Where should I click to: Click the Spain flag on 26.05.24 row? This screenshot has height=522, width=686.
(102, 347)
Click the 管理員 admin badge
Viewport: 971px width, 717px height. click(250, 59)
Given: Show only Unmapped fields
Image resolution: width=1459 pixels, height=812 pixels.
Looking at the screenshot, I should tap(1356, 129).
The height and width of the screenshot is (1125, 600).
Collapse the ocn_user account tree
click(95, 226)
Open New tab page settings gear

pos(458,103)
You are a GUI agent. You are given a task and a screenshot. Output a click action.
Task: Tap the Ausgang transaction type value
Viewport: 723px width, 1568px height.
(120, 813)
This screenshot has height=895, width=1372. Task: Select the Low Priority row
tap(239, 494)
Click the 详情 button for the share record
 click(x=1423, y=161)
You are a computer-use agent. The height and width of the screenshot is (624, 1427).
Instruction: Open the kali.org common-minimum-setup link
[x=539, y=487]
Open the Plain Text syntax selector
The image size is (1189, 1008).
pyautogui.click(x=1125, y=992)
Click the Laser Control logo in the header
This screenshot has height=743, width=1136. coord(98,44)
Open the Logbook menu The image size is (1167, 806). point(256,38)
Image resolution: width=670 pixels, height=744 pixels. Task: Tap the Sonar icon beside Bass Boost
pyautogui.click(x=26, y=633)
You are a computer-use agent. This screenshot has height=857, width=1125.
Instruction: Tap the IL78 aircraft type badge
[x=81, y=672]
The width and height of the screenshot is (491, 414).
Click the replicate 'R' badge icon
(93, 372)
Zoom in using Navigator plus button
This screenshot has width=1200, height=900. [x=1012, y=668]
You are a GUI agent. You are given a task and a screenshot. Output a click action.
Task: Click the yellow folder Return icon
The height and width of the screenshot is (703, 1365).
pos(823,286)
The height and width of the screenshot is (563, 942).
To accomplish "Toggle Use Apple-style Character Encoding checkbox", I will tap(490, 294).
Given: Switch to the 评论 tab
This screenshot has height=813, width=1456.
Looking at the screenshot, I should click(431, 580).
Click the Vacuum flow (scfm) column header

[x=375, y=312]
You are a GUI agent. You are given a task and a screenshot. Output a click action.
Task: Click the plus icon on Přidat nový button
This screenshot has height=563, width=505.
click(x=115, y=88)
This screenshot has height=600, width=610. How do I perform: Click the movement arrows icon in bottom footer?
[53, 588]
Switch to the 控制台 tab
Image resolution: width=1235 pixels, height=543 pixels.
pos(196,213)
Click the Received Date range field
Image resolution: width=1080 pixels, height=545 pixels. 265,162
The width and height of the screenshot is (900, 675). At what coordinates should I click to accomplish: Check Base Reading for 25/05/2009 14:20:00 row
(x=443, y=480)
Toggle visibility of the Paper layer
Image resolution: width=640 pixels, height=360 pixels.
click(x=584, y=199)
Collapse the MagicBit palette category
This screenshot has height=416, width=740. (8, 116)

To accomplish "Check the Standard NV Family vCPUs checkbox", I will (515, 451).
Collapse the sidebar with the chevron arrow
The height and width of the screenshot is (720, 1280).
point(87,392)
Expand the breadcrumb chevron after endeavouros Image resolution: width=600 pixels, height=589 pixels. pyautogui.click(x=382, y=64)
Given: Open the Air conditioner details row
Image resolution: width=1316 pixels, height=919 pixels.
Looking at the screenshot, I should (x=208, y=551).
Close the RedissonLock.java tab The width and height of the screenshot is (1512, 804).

▶ _Task prompt_
Reply with the number only, stating how many lines in the listing hold the string "Switch".

▶ _Output of the task_
2